Mesquite News > News
Mesquite Community Appearance manual discussed
The Mesquite City Council discussed the effects the city’s community appearance manual has on development in its industrial areas during its pre-meeting on Monday, Dec. 17.
Several members of their council voiced concerns as to whether some requirements in the manual increased the cost of development too much and drove business away.
Councilman Greg Noschese inquired about the additional costs that a developer may incur to be in compliance with the manual.
“I think that’s one of the key things is to know how the [community appearance manual] affects developers. We need to be mindful is we are pricing ourselves out of the market. We could be running off business and we don’t want to do that.
Councilman Dennis Tarpley echoed the concerns of Noschese.
“I don’t want the [community appearance manual] to cause us to lose businesses or prevent businesses from coming,” Tarpley said.
“I can’t bite off that the [community appearance manual] is driving businesses away,” said Richard Gertson, director of community development.
Gertson discussed the city’s use of the community appearance manual to regulate businesses in the industrial areas. He said that buildings must meet certain principles in the manual to be compliant.
“The council [at the time it was approved] felt it was important for the primary façade to meet certain principles,” Gertson said. “The secondary facades can be wrapped with similar materials.”
The manual was created at the suggestion of two members of the Planning and Zoning Commission, Tony Apel and Richard Allen, both of whom are architects.
“They were the driving forces behind it. Tony took the model from another city and we adopted it for our use,” Gertson said.
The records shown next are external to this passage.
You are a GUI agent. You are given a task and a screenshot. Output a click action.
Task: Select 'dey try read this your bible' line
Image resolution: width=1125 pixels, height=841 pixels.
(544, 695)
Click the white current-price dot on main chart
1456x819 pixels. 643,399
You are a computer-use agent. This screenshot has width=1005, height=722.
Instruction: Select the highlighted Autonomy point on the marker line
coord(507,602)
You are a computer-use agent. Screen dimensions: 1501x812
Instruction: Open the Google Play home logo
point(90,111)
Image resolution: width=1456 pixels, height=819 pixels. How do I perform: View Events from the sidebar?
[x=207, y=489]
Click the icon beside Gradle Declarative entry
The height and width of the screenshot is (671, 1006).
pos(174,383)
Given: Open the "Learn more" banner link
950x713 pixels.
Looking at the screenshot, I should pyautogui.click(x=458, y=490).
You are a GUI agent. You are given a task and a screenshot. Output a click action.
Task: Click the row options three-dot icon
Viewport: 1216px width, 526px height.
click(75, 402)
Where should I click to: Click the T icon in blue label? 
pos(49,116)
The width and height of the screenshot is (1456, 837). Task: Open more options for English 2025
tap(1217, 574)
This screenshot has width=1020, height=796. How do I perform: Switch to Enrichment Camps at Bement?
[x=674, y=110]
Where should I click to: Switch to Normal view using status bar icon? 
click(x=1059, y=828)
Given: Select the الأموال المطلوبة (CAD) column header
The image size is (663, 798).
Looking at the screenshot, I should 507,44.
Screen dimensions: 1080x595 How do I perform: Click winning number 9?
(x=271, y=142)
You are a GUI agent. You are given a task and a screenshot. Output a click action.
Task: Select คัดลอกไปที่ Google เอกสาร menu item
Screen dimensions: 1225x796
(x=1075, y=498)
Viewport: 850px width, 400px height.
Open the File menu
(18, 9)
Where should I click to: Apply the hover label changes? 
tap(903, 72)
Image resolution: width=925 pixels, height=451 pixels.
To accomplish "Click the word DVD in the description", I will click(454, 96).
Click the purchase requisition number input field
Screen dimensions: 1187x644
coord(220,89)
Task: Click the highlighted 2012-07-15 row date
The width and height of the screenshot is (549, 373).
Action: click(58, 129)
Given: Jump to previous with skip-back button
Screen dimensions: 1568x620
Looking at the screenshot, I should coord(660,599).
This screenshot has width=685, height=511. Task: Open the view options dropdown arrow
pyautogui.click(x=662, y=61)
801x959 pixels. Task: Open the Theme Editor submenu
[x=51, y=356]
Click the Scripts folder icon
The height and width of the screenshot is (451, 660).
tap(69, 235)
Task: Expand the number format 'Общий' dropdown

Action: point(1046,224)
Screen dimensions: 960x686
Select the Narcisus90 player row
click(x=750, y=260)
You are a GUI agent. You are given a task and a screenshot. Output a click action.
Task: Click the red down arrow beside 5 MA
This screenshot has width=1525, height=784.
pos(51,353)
The manual has a few allowable exceptions that must be approved by the director of community development. These exceptions allow the director of community development to wave some of the masonry requirements on the façade.
“In industrial districts they may use concrete tilt wall. It’s the cheapest way to construct a building other than metal,” Gertson said. “Concrete tilt wall will not be allowed in retail areas.”
For a business to request an exception to the requirements it is filtered through the case worker to Gertson.